- _Written request a_:
Swap every occurrence of "Where should I click to" for "Where do I click to" in all the entries that follow the film passage, and reproduce those entries with nothing else changed. Omit the picture placeholders from your output.

___ Text extract

The film tells the story of Ginsberg, fellow students Jack Kerouac and Lucien Carr, and Carr's bohemian friends from the New York nightclub scene. One of those is the writer (and Harvard grad) William Burroughs. Another is David Kammerer, a man in his 30s who's obsessed with Carr's "louche charm and androgynous blond beauty."
Subtitled "A True Story of Obsession and Murder," Kill Your Darlings is no On The Road frolic. The spurned Kammerer confronts Carr, who stabs the older man and dumps his body in the Hudson River. Carr pleads self-defense, portraying Kammerer as a sexual predator, and is convicted of a lesser charge.
“This is a story that needs to be told to the world," Krokidas tells an interviewer. "The fact that in 1944 you could literally get away with murder by calling your victim a homosexual pissed me off to no end. That was the one thing I could always turn to, even when it looked like the film"—a decade in the making—"wasn’t going to happen."

______

- _Written request b_:
Write the next part of the passage on the film Kill Your Darlings, picking up after its final sentence.

___ Data excerpts

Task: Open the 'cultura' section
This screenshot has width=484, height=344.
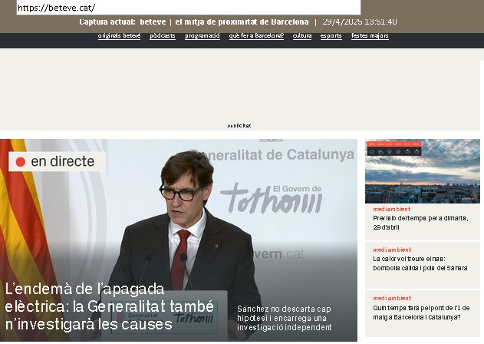Action: tap(302, 36)
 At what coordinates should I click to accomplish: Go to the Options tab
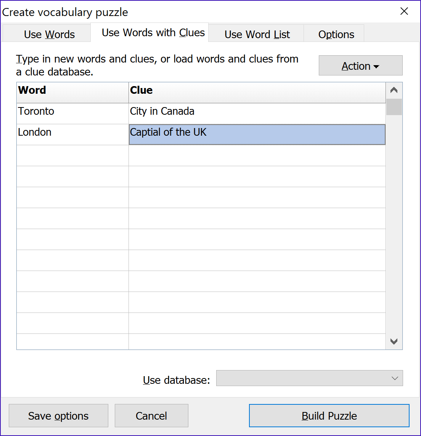click(x=336, y=34)
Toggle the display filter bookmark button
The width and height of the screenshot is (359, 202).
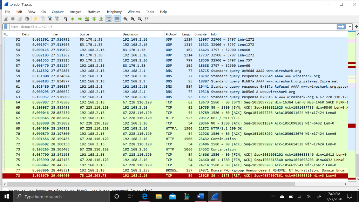[x=5, y=27]
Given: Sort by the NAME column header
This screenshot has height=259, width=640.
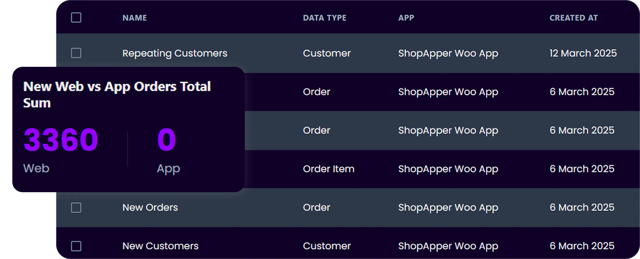Looking at the screenshot, I should tap(135, 18).
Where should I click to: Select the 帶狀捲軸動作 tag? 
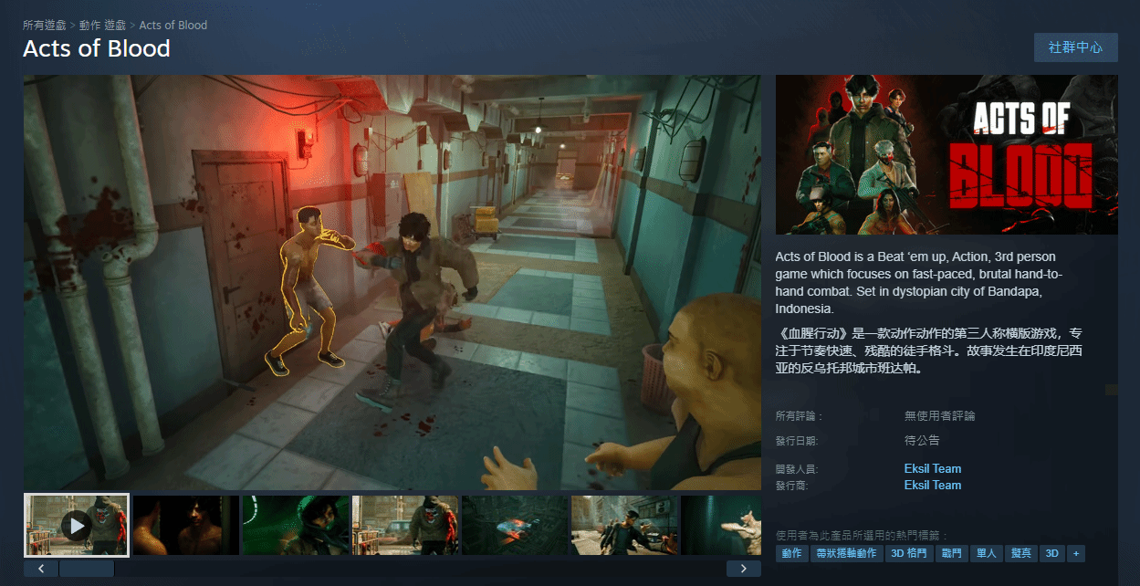click(x=846, y=553)
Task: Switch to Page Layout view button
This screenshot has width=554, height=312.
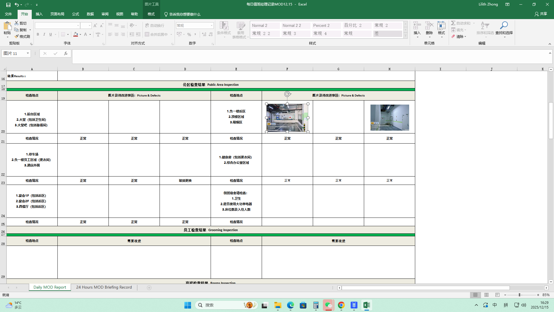Action: [486, 295]
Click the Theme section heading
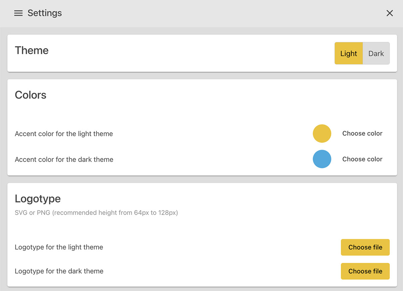This screenshot has height=291, width=403. [x=32, y=50]
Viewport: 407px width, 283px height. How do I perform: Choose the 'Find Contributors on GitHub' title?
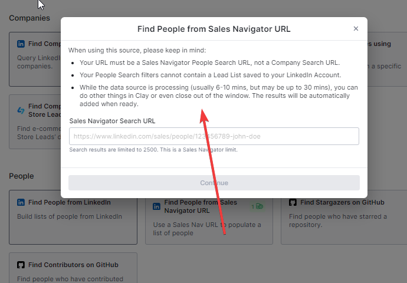pos(73,265)
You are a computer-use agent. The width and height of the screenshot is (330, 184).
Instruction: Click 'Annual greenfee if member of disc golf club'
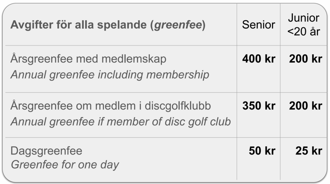click(121, 121)
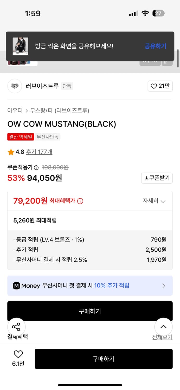Tap the battery indicator showing 27
180x390 pixels.
[x=158, y=13]
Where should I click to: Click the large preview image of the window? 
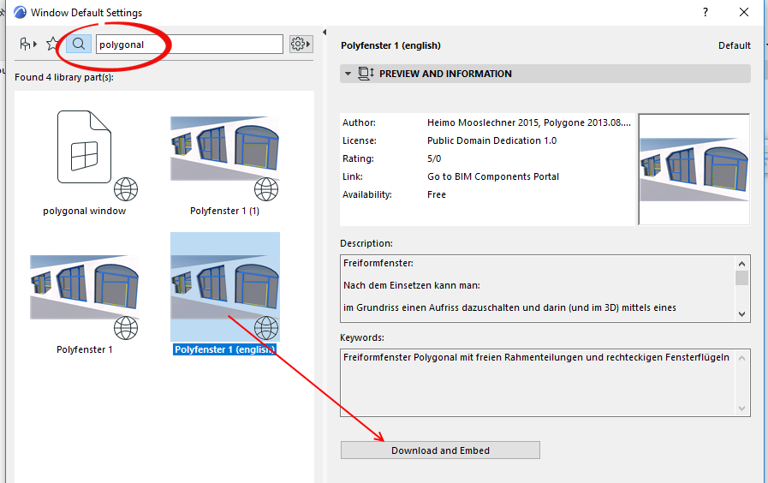coord(694,169)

______

- _Written reply a_:
Task: Open the 'cultura' section
This screenshot has width=484, height=344.
Action: tap(302, 36)
 At what coordinates should I click to accomplish: Go to the Options tab
click(x=336, y=34)
Toggle the display filter bookmark button
The width and height of the screenshot is (359, 202).
[x=5, y=27]
Given: Sort by the NAME column header
This screenshot has height=259, width=640.
Looking at the screenshot, I should tap(135, 18).
Where do I click to: Select the 帶狀捲軸動作 tag? 
click(x=846, y=553)
Task: Switch to Page Layout view button
This screenshot has width=554, height=312.
Action: [486, 295]
Click the Theme section heading
This screenshot has height=291, width=403. [x=32, y=50]
Viewport: 407px width, 283px height. How do I perform: Choose the 'Find Contributors on GitHub' title?
pos(73,265)
You are a computer-use agent. The width and height of the screenshot is (330, 184).
Instruction: Click 'Annual greenfee if member of disc golf club'
click(121, 121)
Tap the battery indicator showing 27
180x390 pixels.
[x=158, y=13]
Where do I click to: Click the large preview image of the window? 
coord(694,169)

- _Written reply b_:
Starring Harry Potter's Daniel Radcliffe as Ginsberg, Kill Your Darlings is drawing mixed reviews but has prompted Variety to name Krokidas one of its "10 Directors to Watch." And at the Toronto film festival last month, Bunn and Krokidas were "treated like rock stars."
That might be the first time for Krokidas, who studied acting at Yale until “I was cast as the cute guy" in a musical, he recalls. “I realized then that perhaps acting was not in my future.”